The book also briefly covers the recent history of the niche segments of Swiss watchmaking, the distinguishable and fiercely independent Rolex enterprise, and the comparatively little volume Geneva lavishness brands, including Patek Philippe.
The book is easy to read, and the English translation is very well done. The writers decision to entrust the translation to a native English speaker who is primarily a watch historian rather than a professional translator was a wise one, and this reviewer principally appreciates the all to rare exercise of oftentimes adding the introductory French terminology in parentheses whenever highly industry specific specialized vocabulary is used.

Many students of the history of watchmaking seem to have unconsciously chosen an arbitrary point in time when they assume "history" ends and "the present era" starts, which in some manner is less deserving of scholarly inquiry.
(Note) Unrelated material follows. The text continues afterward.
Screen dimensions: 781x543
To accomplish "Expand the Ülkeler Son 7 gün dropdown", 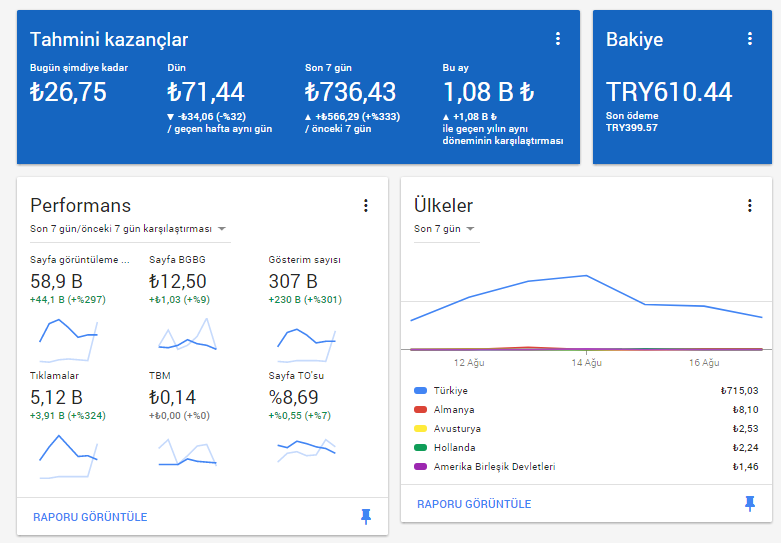I will point(444,229).
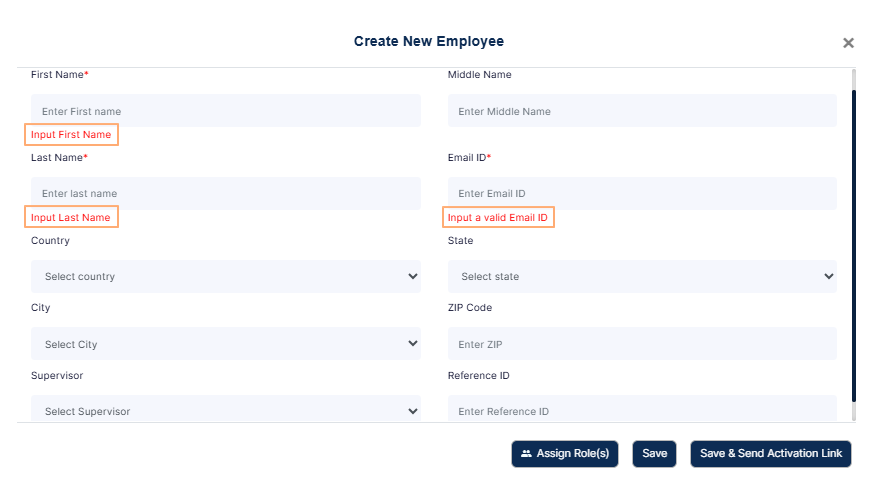Expand the Select Supervisor dropdown

click(x=225, y=410)
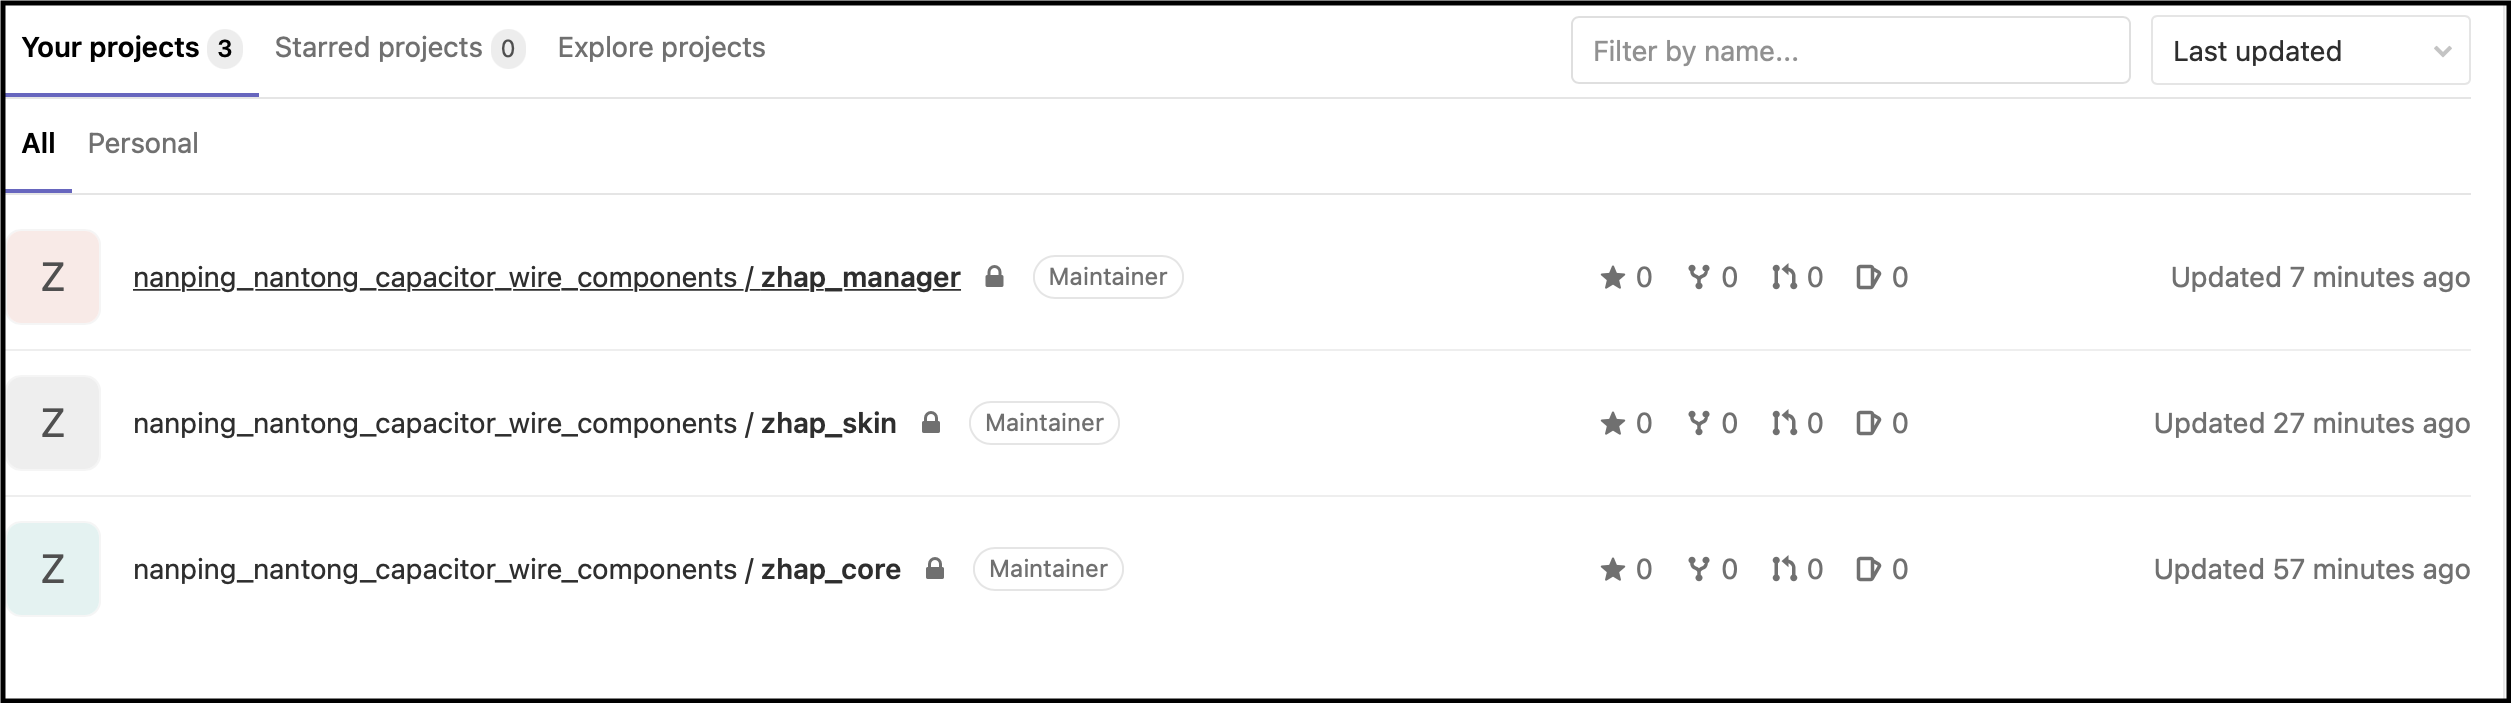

Such thinking is of course a fallacy because the present all to soon will be history. Donzé's book deserves praise and attention for systematically documenting and analyzing a rather recent part of our horological heritage.
When reading his book this reviewer was struck with how arousing and attention holding even the most recent events are if analyzed with clear or deep perception and intellectual rigor.

To genuinely comprehend the history of horology it is necessary to not only study the horological artifacts of the past and the horologists of the past, but to also study the horological `sociatal' distinct elements of the past, such as political, economic and industrial structure, systems and practice. Let us hope that more writers will follow Donzé's path, and instruct us horological history beyond just the history of objects, or the history of endeavors and individuals.